Les roussannes et les grenaches blancs sont dans les cuves, les premières syrahs seront récoltées dès la fin de semaine. Dans la Vallée du Rhône sud et particulièrement à Châteauneuf-du-Pape, vigilance et optimisme sont de rigueur pour un millésime qui s’annonce compliqué mais prometteur.
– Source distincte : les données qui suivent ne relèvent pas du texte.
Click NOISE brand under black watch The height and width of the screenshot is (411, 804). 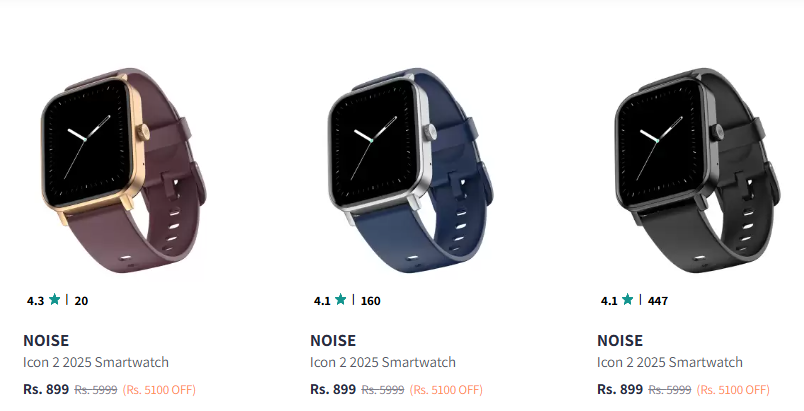click(x=620, y=340)
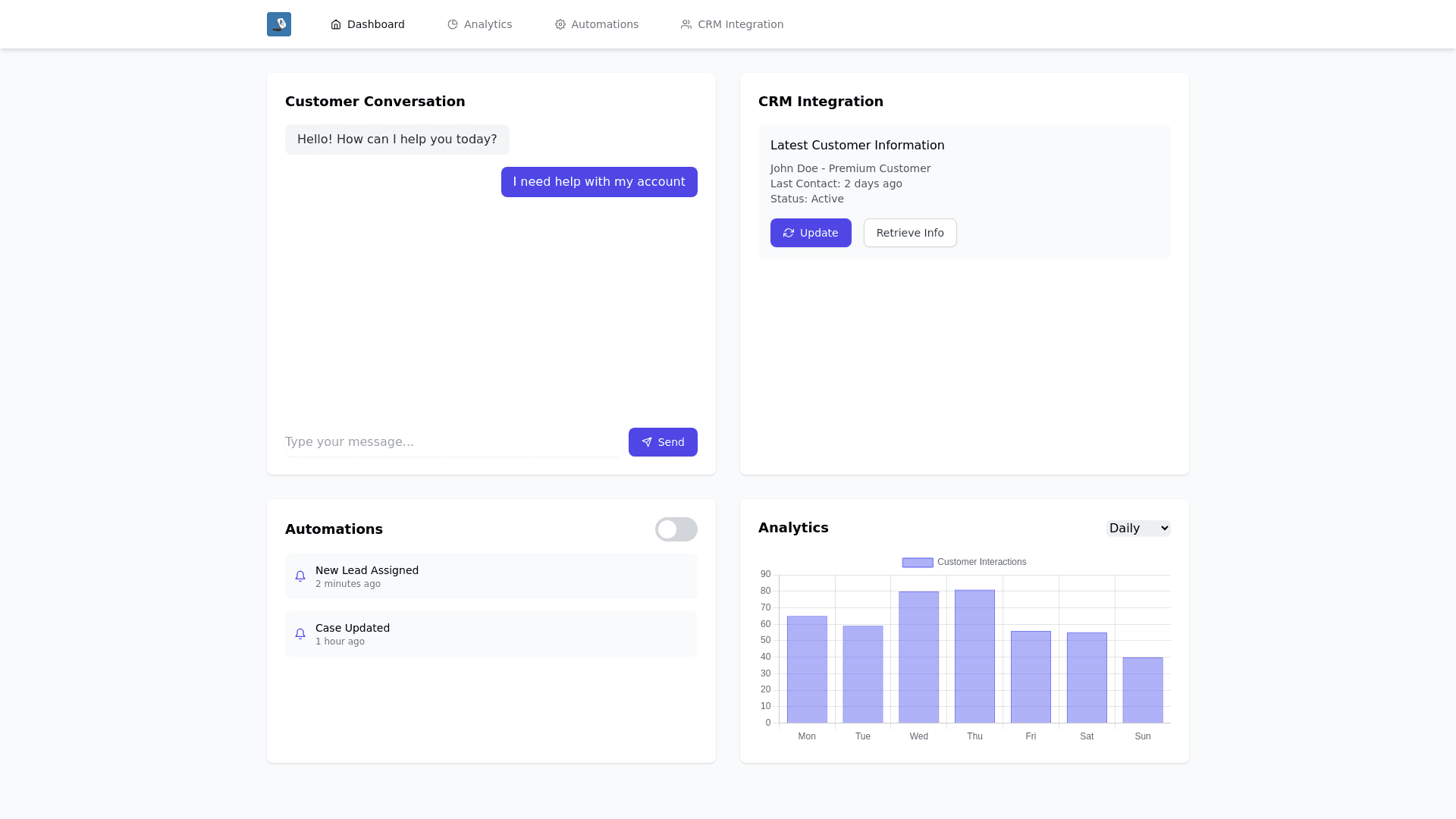Click the Analytics pie chart icon
The image size is (1456, 819).
[453, 24]
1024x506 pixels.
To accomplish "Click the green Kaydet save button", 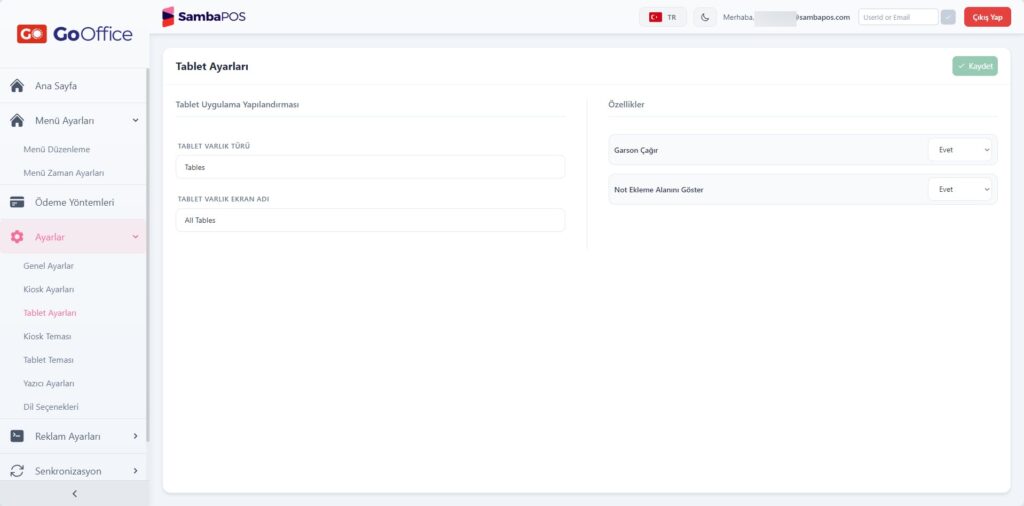I will [x=974, y=66].
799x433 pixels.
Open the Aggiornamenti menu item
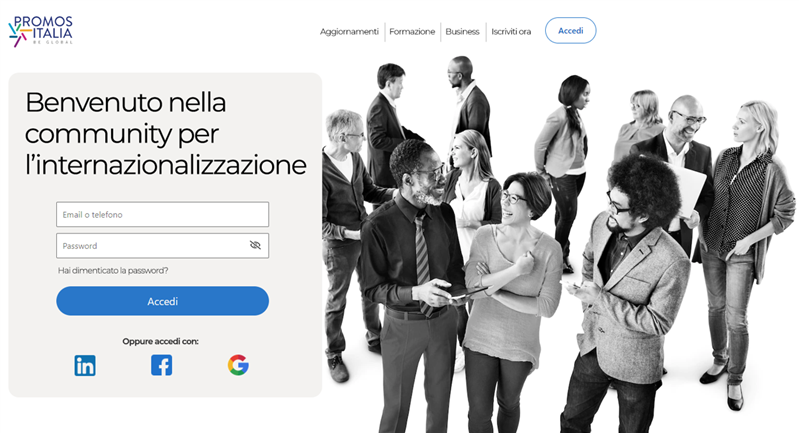pyautogui.click(x=349, y=32)
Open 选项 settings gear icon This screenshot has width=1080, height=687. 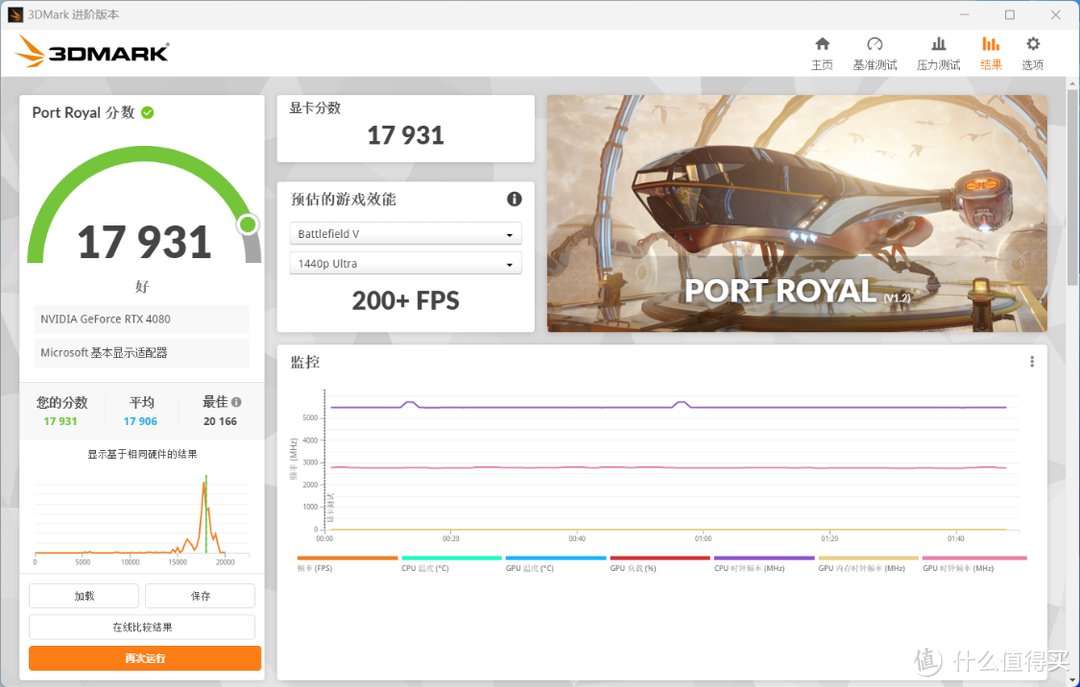(x=1032, y=44)
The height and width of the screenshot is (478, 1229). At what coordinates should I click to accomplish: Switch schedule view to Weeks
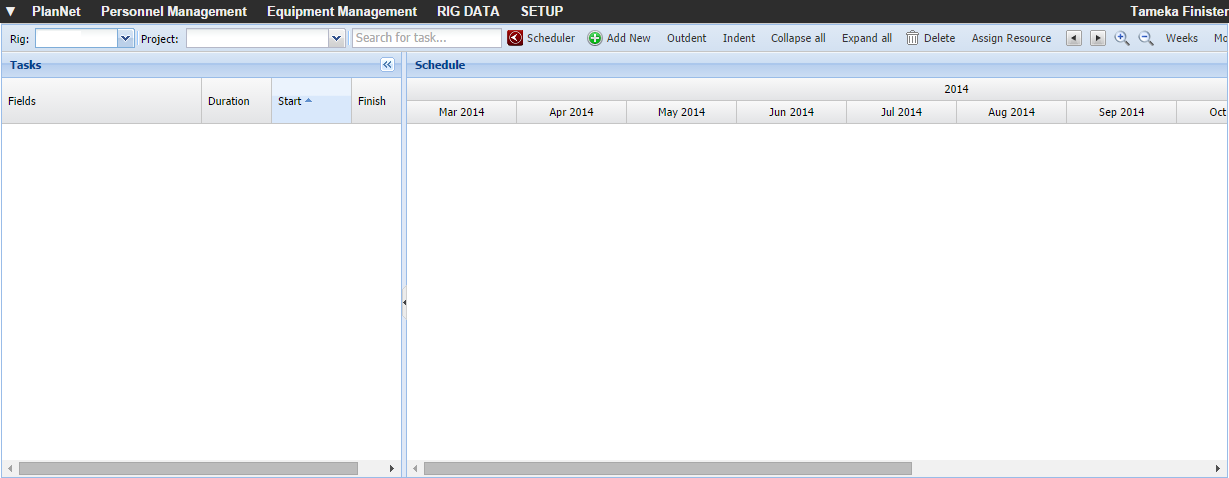(x=1181, y=38)
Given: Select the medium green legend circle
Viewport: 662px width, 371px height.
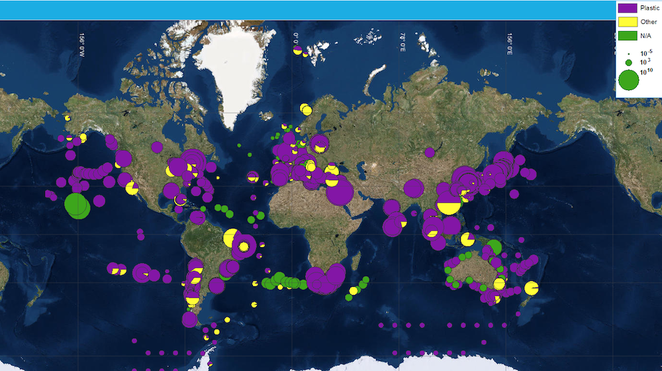Looking at the screenshot, I should coord(629,63).
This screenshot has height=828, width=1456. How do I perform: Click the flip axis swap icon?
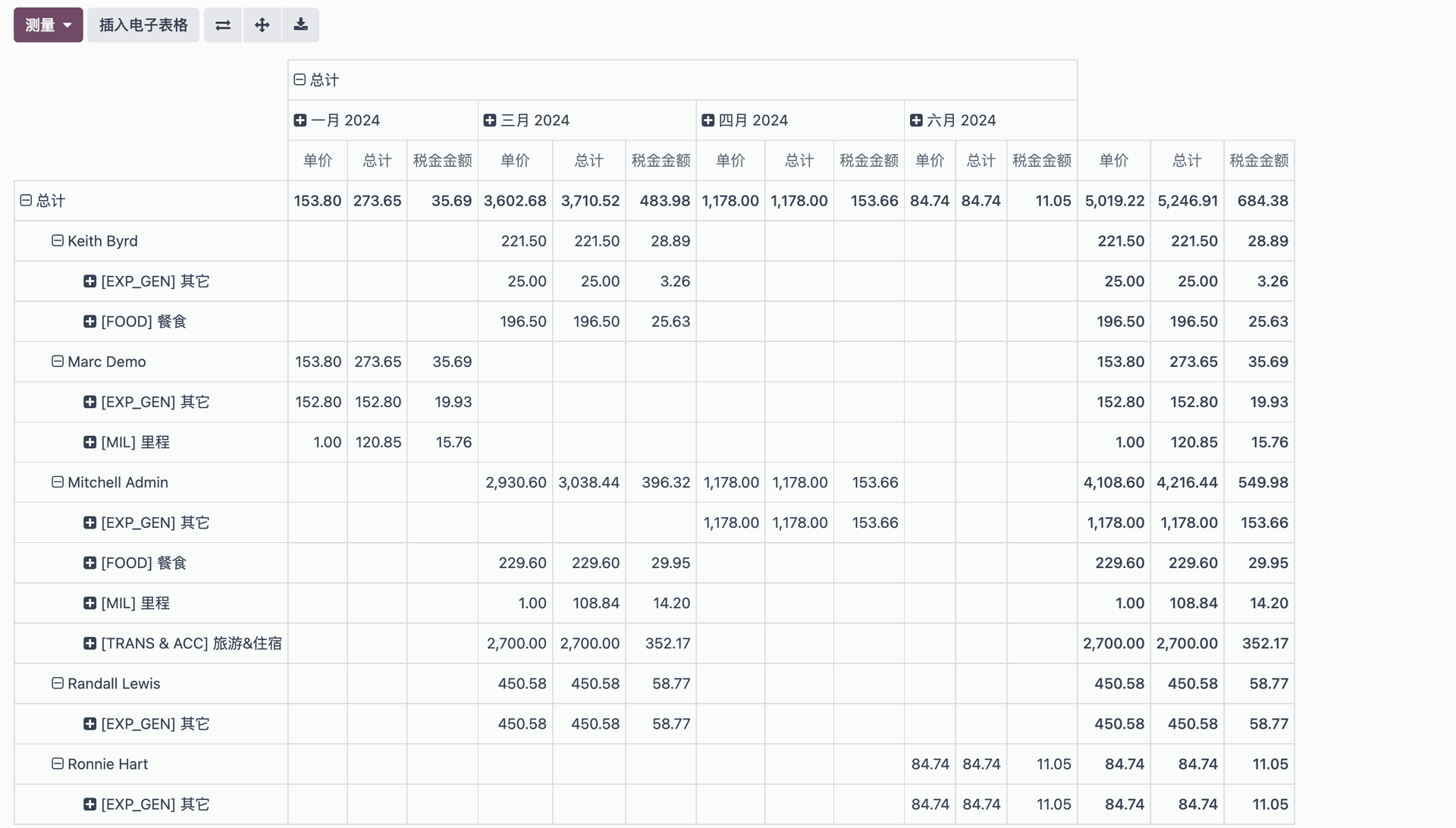223,25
« Nous avons récolté les premières roussannes il y a dix jours, deux autres parcelles le 14 ainsi que quelques syrahs qui avaient gelées. Nous reprendrons dans une semaine car les maturités prennent leur temps. L’état sanitaire est correct, laissons mûrir doucement. Les premières fermentations sont bien ». Rémi Jean, le directeur du Château La Nerthe à Châteauneuf-du-Pape est serein, conscient d’avoir été préservé par rapport aux autres vignobles français. Les 92 hectares de la famille Richard, travaillés en agriculture biologique depuis 1998, ont trouvé et prouvé leurs équilibres. Si le retard est de 10 jours, par rapport à l’année dernière, le vignoble n’a pas souffert. Le directeur s’attend, toutefois, à une récolte en baisse de 20 à 30% par rapport à 2020. Grâce à des équipes de saisonniers locaux, nulle crainte de pénurie de main d’œuvre, la vendange va monter en puissance dans les prochains jours.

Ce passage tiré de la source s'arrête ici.